- REQUIREMENT
Your task is to print the listing exactly as it stands.

[RECORDED DATA Boundary: Start]

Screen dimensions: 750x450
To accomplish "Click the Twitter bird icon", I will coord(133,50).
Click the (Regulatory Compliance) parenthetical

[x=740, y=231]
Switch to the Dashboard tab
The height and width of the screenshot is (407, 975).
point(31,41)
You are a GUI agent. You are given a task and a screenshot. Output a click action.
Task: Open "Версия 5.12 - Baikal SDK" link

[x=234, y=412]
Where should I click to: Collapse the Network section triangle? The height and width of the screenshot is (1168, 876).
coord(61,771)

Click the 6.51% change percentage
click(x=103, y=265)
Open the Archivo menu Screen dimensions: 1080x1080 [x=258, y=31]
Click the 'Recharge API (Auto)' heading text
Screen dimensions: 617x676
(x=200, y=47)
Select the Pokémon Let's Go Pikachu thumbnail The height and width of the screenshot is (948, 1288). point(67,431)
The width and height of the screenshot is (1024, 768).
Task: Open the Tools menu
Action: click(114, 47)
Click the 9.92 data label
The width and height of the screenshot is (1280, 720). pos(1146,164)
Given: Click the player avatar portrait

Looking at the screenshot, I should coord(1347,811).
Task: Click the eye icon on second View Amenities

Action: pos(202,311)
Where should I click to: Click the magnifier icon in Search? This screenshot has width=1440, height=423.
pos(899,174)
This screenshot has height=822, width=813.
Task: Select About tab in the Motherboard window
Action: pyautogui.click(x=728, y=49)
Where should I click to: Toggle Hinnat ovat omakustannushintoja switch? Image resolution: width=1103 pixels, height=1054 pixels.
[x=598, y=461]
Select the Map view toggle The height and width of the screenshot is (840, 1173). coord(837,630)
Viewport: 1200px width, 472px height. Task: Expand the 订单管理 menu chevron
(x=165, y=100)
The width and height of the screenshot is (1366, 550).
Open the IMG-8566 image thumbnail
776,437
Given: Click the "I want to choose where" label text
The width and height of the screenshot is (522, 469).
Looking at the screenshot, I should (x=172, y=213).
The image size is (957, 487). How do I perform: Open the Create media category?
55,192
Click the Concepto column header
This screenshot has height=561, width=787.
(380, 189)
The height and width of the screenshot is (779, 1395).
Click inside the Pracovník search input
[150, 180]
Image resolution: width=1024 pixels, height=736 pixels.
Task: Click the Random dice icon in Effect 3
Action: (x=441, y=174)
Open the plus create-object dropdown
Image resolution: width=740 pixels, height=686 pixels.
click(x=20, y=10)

[RECORDED DATA Boundary: End]

- WRITTEN ANSWER
Screen dimensions: 750x450
To accomplish "Click the Twitter bird icon", I will coord(133,50).
Click the (Regulatory Compliance) parenthetical

[x=740, y=231]
Switch to the Dashboard tab
The height and width of the screenshot is (407, 975).
point(31,41)
You are a GUI agent. You are given a task and a screenshot. Output a click action.
Task: Open "Версия 5.12 - Baikal SDK" link

[x=234, y=412]
Where should I click to: Collapse the Network section triangle? The height and width of the screenshot is (1168, 876).
coord(61,771)

Click the 6.51% change percentage
click(x=103, y=265)
Open the Archivo menu Screen dimensions: 1080x1080 [x=258, y=31]
Click the 'Recharge API (Auto)' heading text
Screen dimensions: 617x676
(x=200, y=47)
Select the Pokémon Let's Go Pikachu thumbnail The height and width of the screenshot is (948, 1288). point(67,431)
The width and height of the screenshot is (1024, 768).
Task: Open the Tools menu
Action: click(114, 47)
Click the 9.92 data label
The width and height of the screenshot is (1280, 720). pos(1146,164)
Given: Click the player avatar portrait

Looking at the screenshot, I should coord(1347,811).
Task: Click the eye icon on second View Amenities

Action: pos(202,311)
Where should I click to: Click the magnifier icon in Search? This screenshot has width=1440, height=423.
pos(899,174)
This screenshot has height=822, width=813.
Task: Select About tab in the Motherboard window
Action: pyautogui.click(x=728, y=49)
Where should I click to: Toggle Hinnat ovat omakustannushintoja switch? Image resolution: width=1103 pixels, height=1054 pixels.
[x=598, y=461]
Select the Map view toggle The height and width of the screenshot is (840, 1173). coord(837,630)
Viewport: 1200px width, 472px height. Task: Expand the 订单管理 menu chevron
(x=165, y=100)
The width and height of the screenshot is (1366, 550).
Open the IMG-8566 image thumbnail
776,437
Given: Click the "I want to choose where" label text
The width and height of the screenshot is (522, 469).
Looking at the screenshot, I should (x=172, y=213).
The image size is (957, 487). How do I perform: Open the Create media category?
55,192
Click the Concepto column header
This screenshot has height=561, width=787.
(380, 189)
The height and width of the screenshot is (779, 1395).
Click inside the Pracovník search input
[150, 180]
Image resolution: width=1024 pixels, height=736 pixels.
Task: Click the Random dice icon in Effect 3
Action: (x=441, y=174)
Open the plus create-object dropdown
Image resolution: width=740 pixels, height=686 pixels.
click(x=20, y=10)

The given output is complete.